Vandalisme choquant : l’Arbre de la Liberté détruit un an après sa plantation
Un arbre dédié à la mémoire saccagé un an après sa plantation
Lors de la célébration du 80e anniversaire de la Libération, Benjamin Leroux, maire d’Arnay-le-Duc, avait planté un arbre symbolique en compagnie des écoliers de la commune. Ce geste s’inscrivait dans une tradition républicaine datant de la Révolution, visant à représenter la liberté du peuple français. L’arbre, appelé « Arbre de la Liberté », était placé à proximité de lieux chargés d’histoire, comme les rues du 8 mai 1945, du 11 novembre 1918 et du 19 mars 1962, ainsi que près du plan d’eau de l’Arquebuse.
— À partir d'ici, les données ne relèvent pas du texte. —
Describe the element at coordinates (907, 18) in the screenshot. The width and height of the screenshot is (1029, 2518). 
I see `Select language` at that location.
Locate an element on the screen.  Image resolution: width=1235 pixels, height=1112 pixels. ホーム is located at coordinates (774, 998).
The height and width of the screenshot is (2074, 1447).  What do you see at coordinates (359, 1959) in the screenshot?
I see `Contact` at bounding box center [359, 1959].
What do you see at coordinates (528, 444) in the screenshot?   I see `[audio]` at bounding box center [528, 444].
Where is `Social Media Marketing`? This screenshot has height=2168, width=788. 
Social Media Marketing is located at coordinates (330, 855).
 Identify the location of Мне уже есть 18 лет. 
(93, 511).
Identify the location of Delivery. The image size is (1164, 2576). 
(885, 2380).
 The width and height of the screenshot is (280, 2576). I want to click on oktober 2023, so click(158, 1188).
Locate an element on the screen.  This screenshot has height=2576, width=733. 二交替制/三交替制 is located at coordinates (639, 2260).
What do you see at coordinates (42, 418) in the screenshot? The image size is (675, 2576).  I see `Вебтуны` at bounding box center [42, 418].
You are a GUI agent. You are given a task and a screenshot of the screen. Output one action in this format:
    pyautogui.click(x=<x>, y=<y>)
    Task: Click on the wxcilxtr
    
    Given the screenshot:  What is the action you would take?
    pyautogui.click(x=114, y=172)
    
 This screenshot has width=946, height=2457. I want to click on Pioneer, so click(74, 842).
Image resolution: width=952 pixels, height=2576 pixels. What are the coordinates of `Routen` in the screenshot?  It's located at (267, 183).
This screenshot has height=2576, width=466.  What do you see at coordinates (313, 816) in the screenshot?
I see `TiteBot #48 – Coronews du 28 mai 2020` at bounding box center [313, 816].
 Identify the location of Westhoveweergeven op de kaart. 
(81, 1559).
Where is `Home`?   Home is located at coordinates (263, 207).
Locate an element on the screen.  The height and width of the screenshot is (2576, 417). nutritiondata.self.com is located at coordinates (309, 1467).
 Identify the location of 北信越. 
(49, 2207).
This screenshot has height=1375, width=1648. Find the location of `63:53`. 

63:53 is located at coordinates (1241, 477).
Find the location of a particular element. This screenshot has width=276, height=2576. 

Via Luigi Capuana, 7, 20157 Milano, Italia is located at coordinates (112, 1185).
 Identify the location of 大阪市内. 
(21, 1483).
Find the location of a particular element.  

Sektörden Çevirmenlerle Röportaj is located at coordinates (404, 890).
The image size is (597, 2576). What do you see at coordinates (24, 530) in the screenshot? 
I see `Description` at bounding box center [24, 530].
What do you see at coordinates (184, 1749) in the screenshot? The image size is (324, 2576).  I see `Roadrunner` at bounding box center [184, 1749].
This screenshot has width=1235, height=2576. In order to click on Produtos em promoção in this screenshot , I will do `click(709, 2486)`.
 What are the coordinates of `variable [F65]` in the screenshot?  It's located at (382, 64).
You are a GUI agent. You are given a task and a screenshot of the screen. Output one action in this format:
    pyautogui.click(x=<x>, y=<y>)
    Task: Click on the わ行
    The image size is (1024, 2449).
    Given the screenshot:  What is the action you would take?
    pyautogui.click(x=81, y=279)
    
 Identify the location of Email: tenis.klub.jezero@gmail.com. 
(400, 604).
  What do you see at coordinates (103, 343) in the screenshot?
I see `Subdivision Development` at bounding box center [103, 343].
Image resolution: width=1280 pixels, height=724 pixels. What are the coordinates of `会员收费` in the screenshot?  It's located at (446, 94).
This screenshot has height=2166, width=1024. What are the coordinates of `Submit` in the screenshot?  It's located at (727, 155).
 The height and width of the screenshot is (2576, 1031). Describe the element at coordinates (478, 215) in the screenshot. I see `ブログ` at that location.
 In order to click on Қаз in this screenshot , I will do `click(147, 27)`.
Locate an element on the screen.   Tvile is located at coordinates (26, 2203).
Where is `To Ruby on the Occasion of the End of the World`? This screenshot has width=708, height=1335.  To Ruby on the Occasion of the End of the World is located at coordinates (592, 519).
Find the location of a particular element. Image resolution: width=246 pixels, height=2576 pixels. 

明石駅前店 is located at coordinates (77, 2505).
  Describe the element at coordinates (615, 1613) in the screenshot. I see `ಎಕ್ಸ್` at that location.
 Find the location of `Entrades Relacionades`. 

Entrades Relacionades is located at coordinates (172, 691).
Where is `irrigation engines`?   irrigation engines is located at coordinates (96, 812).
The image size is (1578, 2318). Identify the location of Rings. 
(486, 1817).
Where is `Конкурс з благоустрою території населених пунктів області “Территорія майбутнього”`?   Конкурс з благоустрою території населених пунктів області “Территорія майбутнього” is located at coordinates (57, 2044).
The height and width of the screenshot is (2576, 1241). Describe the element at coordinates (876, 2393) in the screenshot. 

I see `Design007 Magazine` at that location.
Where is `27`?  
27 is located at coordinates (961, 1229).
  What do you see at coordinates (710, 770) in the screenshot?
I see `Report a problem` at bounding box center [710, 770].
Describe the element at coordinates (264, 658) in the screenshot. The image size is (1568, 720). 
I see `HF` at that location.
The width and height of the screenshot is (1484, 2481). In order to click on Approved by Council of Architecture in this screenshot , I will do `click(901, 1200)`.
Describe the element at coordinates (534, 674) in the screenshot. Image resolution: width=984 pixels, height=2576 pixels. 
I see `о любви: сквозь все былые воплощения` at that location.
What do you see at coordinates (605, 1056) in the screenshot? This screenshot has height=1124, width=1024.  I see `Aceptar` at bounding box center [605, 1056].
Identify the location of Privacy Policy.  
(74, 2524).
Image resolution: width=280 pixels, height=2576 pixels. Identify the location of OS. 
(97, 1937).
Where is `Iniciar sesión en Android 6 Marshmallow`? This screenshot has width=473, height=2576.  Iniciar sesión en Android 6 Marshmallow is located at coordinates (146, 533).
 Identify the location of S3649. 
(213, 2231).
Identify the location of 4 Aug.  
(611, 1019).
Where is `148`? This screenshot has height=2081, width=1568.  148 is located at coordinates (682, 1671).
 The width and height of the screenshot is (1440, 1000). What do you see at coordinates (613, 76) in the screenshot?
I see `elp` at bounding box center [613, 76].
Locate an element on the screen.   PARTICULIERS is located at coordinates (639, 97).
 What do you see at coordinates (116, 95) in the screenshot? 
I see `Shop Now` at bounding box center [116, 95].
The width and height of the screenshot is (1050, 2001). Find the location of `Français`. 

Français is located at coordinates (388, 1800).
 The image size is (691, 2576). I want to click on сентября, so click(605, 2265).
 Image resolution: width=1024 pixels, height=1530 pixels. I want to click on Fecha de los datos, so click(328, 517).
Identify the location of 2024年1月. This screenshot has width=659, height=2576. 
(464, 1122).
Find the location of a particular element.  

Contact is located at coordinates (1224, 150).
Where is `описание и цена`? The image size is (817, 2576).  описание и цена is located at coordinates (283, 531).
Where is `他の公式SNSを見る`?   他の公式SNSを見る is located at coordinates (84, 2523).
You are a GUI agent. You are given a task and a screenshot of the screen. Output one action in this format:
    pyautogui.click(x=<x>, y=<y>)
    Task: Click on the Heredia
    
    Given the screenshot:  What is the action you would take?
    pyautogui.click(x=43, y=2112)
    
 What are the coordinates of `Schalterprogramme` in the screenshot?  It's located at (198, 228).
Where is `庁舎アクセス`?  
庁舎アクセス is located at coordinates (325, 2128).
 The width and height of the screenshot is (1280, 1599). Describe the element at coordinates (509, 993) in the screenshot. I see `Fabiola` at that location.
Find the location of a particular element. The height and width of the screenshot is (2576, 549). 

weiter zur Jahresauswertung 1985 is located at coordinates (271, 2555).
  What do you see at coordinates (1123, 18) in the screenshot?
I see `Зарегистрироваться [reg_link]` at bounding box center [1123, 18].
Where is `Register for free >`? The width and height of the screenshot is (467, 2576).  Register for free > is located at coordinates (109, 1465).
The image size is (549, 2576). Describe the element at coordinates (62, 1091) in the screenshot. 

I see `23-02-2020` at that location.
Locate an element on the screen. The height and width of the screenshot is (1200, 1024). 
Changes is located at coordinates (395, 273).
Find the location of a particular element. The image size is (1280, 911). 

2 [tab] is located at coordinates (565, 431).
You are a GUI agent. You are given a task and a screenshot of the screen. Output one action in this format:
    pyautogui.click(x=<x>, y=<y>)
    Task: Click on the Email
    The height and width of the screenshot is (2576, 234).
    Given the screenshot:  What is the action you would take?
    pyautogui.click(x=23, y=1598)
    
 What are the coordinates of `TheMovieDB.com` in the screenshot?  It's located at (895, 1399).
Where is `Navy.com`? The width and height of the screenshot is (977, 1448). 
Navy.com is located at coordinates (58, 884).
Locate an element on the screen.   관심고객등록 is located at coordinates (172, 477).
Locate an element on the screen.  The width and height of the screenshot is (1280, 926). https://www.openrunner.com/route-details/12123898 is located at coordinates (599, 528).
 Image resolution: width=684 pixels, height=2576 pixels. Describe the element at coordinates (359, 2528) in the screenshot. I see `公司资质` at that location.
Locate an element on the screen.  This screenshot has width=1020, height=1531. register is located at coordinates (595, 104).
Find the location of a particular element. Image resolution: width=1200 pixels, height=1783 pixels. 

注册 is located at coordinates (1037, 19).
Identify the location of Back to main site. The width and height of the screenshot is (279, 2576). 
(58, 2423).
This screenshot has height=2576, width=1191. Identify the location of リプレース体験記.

Un symbole fort pour la mémoire collective
Ce moment intergénérationnel de transmission s’accompagnait d’un message fort, avec la plantation devant tous les élèves de la commune. La charge symbolique de cet arbre était particulièrement importante, incarnant l’esprit de paix et de liberté. Cependant, un an plus tard, dans la nuit du 8 au 9 mai 2026, cet arbre a été saccagé, provoquant une vive émotion chez les habitants et les responsables locaux.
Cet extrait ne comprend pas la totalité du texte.